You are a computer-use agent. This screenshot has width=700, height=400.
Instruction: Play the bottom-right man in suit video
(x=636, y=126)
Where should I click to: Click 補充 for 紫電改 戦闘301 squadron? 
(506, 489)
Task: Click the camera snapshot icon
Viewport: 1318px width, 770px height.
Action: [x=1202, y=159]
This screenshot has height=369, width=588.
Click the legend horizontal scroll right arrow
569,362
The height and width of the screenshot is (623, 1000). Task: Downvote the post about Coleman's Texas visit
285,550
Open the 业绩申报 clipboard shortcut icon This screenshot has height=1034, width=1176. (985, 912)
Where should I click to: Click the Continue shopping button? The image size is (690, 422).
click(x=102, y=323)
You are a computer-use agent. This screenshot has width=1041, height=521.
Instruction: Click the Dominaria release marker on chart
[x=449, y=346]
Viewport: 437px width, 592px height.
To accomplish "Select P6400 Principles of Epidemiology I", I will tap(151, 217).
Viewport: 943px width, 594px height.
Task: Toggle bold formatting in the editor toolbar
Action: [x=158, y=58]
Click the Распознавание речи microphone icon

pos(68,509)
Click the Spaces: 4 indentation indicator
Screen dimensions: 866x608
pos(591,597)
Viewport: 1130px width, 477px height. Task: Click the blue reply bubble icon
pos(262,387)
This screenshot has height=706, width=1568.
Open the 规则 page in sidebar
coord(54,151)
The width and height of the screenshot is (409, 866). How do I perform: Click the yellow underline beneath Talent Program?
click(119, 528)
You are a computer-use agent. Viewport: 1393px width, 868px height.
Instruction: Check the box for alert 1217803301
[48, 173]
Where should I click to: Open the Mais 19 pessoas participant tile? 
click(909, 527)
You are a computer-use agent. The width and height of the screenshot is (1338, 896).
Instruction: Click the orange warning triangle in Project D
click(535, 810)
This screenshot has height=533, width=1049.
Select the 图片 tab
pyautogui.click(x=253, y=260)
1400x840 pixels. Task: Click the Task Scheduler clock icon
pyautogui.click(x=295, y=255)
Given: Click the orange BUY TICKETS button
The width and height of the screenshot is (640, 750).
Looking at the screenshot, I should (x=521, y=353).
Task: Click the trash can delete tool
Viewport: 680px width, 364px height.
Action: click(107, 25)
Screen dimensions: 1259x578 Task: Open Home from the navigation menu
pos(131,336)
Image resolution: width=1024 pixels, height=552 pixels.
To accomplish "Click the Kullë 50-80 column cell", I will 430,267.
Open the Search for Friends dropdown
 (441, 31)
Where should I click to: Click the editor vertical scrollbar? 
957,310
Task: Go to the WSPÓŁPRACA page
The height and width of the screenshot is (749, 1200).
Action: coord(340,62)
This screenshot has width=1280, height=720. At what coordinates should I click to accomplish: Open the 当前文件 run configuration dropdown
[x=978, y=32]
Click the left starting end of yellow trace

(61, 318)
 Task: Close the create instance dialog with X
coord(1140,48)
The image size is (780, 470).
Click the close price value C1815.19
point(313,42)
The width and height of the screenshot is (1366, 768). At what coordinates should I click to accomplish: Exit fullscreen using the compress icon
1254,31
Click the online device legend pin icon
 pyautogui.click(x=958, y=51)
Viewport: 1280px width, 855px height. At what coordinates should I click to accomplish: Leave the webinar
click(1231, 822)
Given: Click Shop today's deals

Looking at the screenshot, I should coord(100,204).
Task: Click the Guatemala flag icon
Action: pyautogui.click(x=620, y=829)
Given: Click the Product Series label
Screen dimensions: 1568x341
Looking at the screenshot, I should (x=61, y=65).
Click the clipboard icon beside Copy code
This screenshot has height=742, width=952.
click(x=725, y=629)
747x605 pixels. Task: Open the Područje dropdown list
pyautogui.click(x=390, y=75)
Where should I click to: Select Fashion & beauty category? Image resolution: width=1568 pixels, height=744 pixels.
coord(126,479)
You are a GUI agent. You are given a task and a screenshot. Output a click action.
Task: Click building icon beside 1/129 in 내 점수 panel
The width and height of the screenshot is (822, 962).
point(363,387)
============================================================
[Work to be completed] Beginning with the line containing "Given: Click Shop today's deals" and ending with the line containing "Given: Click the Product Series label", extract those lines exactly from the listing above, and only those.

[Answer box]
Given: Click Shop today's deals

Looking at the screenshot, I should coord(100,204).
Task: Click the Guatemala flag icon
Action: pyautogui.click(x=620, y=829)
Given: Click the Product Series label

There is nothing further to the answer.